Honesty blazed within Lucerne’s cornflower-blue eyes. “You’re precious to me – is that enough?”

It would have to be.

Perhaps it was too soon for declarations of undying love. Love struck her as rather a serpentine thing anyway. In a moment you could be swaddled, the next have spit in your eye and sluggish pulse. And love had served Louisa ill.

Lucerne opened his arms to her, and foolish as a baby bird, she went right to him.

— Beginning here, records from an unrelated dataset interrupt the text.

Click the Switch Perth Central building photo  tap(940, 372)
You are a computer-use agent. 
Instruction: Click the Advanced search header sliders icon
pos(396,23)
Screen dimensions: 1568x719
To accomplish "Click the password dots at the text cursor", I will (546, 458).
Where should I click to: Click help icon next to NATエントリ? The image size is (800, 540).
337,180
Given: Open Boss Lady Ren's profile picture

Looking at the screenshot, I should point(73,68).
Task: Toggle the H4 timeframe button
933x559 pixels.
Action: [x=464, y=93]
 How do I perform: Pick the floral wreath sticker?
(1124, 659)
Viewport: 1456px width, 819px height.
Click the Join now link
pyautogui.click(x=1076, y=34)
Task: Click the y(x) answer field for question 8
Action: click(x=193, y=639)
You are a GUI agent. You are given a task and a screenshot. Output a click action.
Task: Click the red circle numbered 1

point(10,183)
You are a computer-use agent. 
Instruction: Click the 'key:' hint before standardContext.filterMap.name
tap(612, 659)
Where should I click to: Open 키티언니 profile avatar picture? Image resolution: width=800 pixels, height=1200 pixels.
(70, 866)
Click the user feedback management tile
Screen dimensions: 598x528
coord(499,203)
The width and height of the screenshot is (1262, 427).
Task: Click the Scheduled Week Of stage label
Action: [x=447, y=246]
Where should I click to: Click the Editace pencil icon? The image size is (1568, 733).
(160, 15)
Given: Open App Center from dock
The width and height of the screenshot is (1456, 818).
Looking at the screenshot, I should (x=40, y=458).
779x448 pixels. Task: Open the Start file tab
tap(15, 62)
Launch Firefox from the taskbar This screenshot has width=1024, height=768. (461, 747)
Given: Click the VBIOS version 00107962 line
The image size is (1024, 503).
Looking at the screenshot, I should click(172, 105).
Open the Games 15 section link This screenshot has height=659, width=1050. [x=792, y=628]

“Don’t let him get to you,” he muttered. “I want you here, in my house, my life, and my arms. That is all that matters.”

-52-

Louisa

November arrived, crisp and chill. The crunch of overnight frost supplanting the endless downpours. For Louisa, one day drifted into the next without noticeable division. Day and night, Frederick Wakefield haunted her. She had tried in multiple ways to scourge him from her heart, but without success. He still crept upon her in random moments, conjured by a sentence in a story, a particular turn of phrase, or the way the light filtered through a certain window. Hence, some areas of the house she avoided altogether. The long gallery being one. Here, he had once pulled her behind the curtain of the bay window for a heavenly kiss. The memories caused such sharp pain that she preferred to avoid them altogether. Moreover, it served no good to have her thoughts forever skittering off on excursions into what might have been. It was over. Their love snuffed out of existence as one might extinguish a candle flame.

It had become her habit to rise early in the mornings. The house was at its quietest then. The master commonly didn’t rise before ten. This day, she had set her painting easel before the French doors in the drawing room. The light being of a particularly good quality. She had just finished the first wash of colour on her depiction of the courtyard, when a lone, great-coated figure came trooping over the cobblestones.

The figure strode right up to the glass doors, and peered in at her, revealing himself to be the marquis. On spying her, he knocked a knuckle against the pane. Tempting as it was to leave him outside to freeze, Louisa opened the latch.

He entered, along with an icy blast of wind and a swirl of fallen leaves.